**Required action**
The task calls for the lines from the start of the entries below through the line with "Task: Tap the stock code 002202", given again verbatim, with every picture dropped.

Saved entries

┄┄┄┄┄┄

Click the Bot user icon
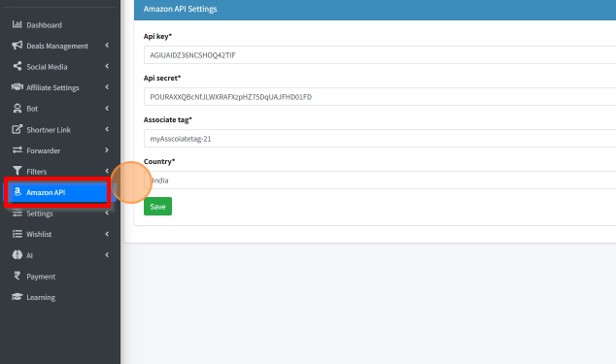The image size is (616, 364). (17, 109)
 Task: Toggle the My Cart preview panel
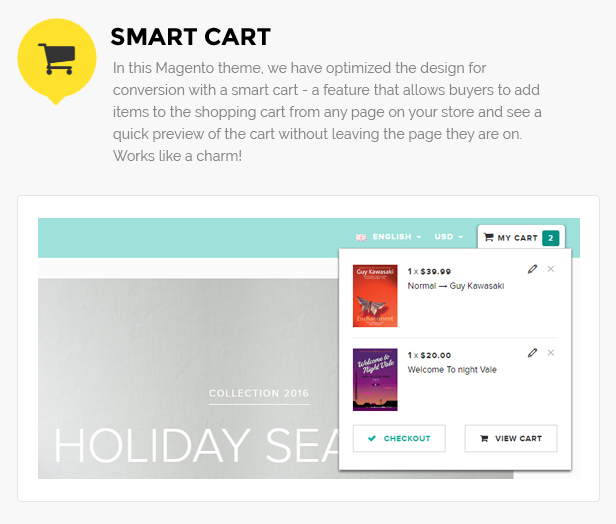pos(521,237)
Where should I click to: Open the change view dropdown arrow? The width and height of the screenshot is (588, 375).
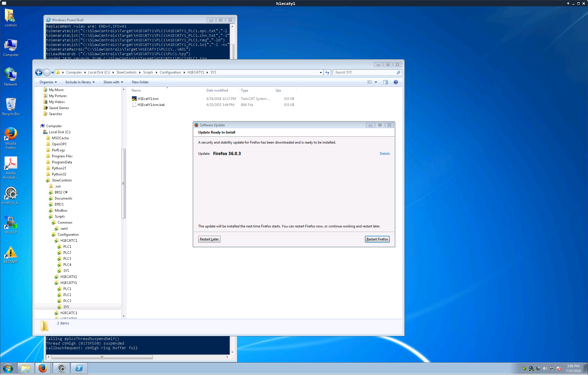click(376, 82)
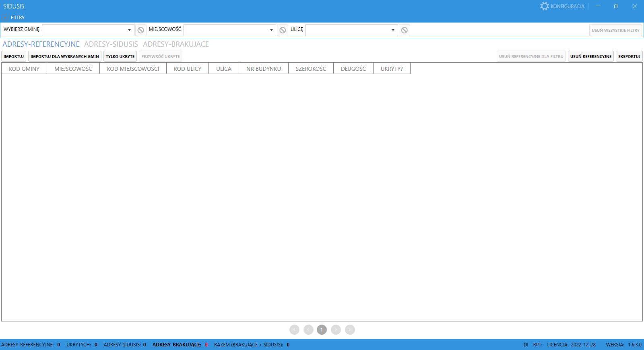Go to the next page icon
The image size is (644, 350).
(x=336, y=330)
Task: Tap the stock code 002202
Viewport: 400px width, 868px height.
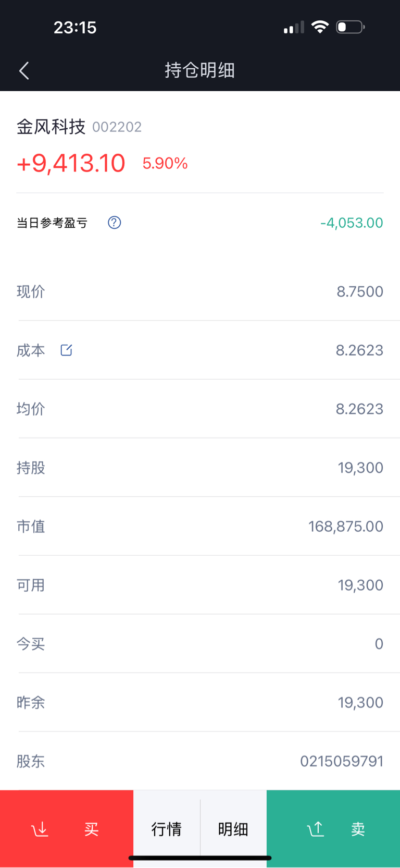Action: pyautogui.click(x=117, y=127)
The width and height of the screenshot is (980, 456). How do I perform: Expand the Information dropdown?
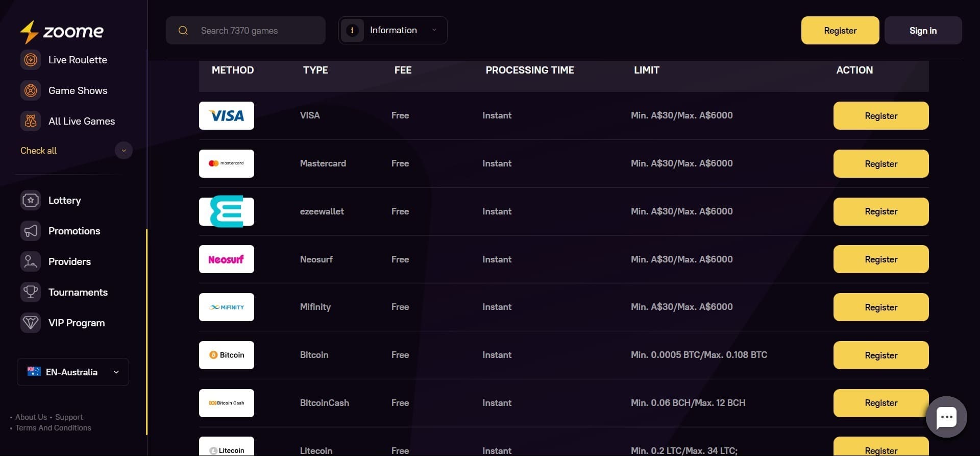tap(393, 30)
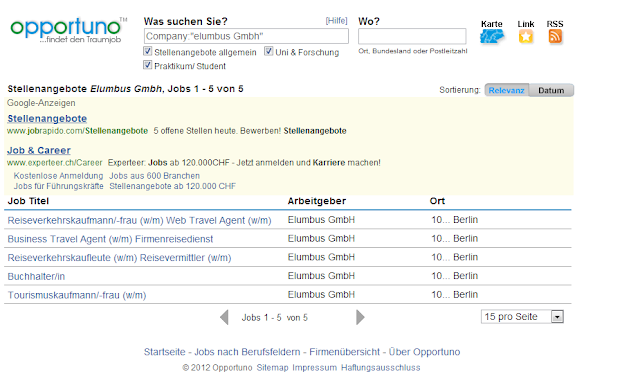Toggle Stellenangebote allgemein checkbox

click(x=147, y=51)
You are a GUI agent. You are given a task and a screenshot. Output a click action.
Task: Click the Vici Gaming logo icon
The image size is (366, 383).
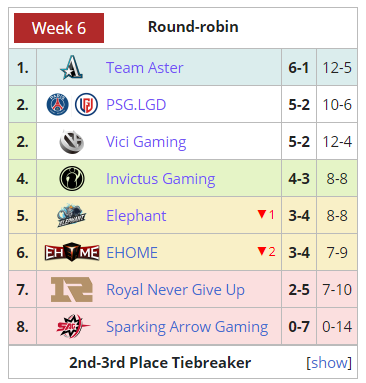click(71, 142)
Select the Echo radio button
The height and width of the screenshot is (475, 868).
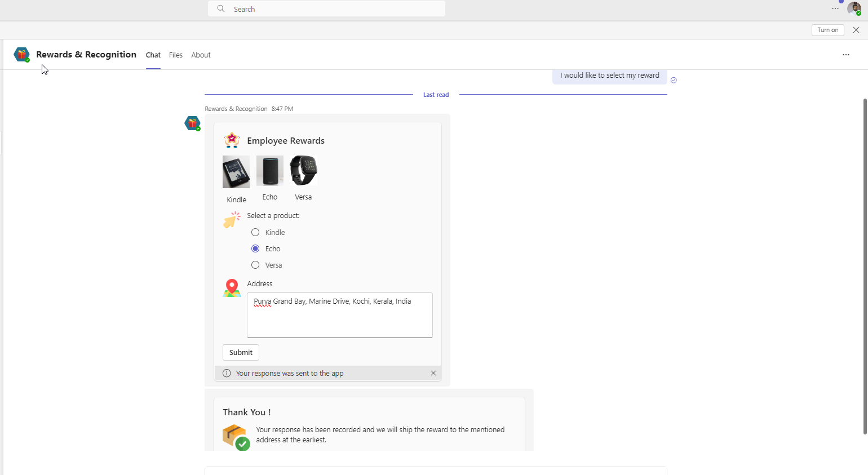click(255, 248)
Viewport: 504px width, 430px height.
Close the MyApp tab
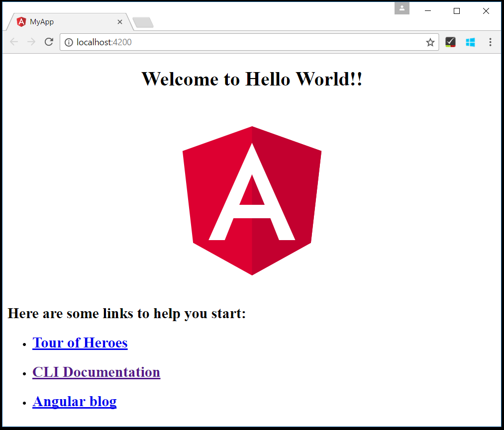click(x=119, y=21)
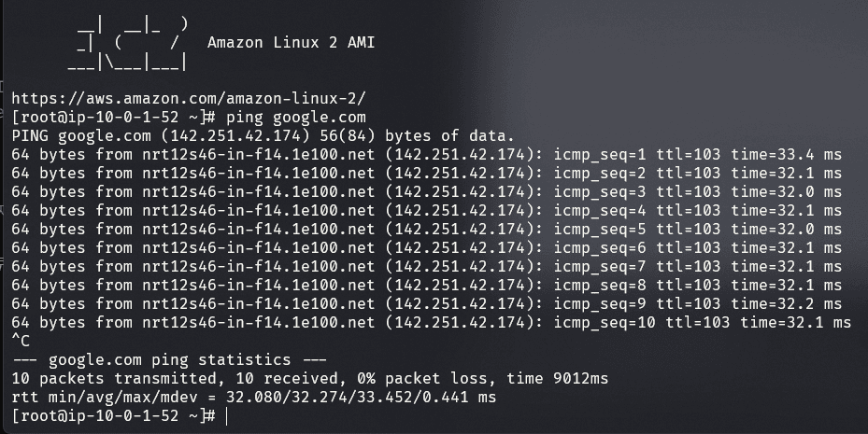Click the ^C interrupt marker
This screenshot has height=434, width=868.
[21, 341]

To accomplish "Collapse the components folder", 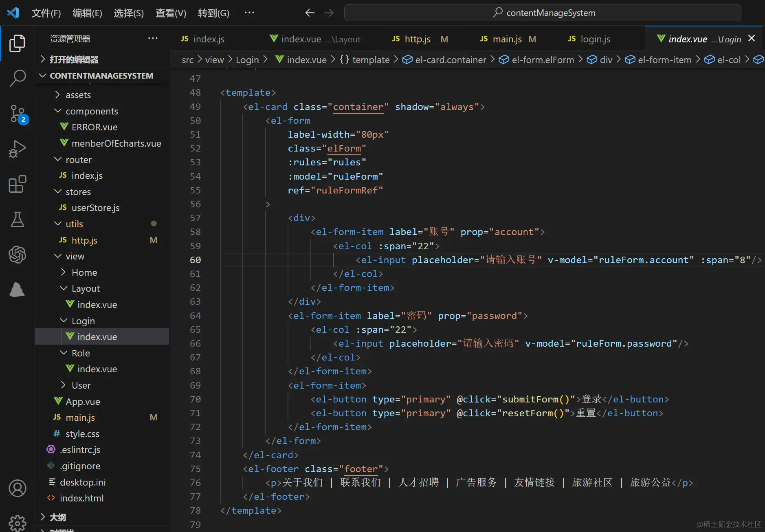I will [92, 111].
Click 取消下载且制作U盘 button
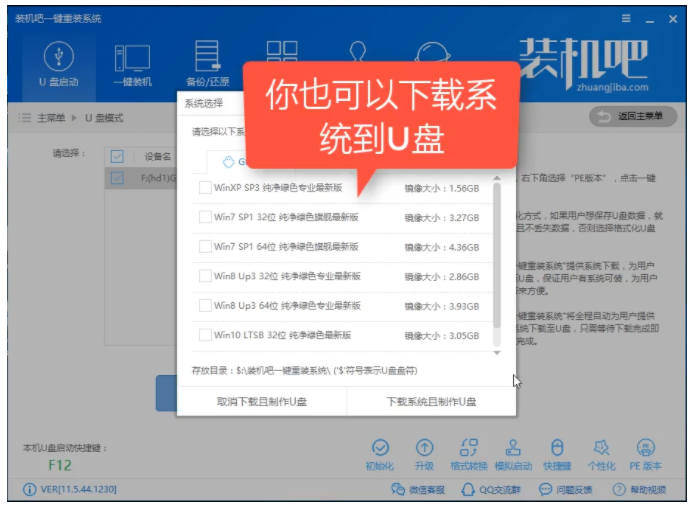This screenshot has height=507, width=697. 262,401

┄┄┄┄┄┄

**Answer for this exercise**
Click the Bot user icon
The image size is (616, 364). (17, 109)
 Task: Toggle the My Cart preview panel
pos(521,237)
Where should I click to: Open the change view dropdown arrow? The width and height of the screenshot is (588, 375).
click(376, 82)
Go to the next page icon
The image size is (644, 350).
(x=336, y=330)
Task: Tap the stock code 002202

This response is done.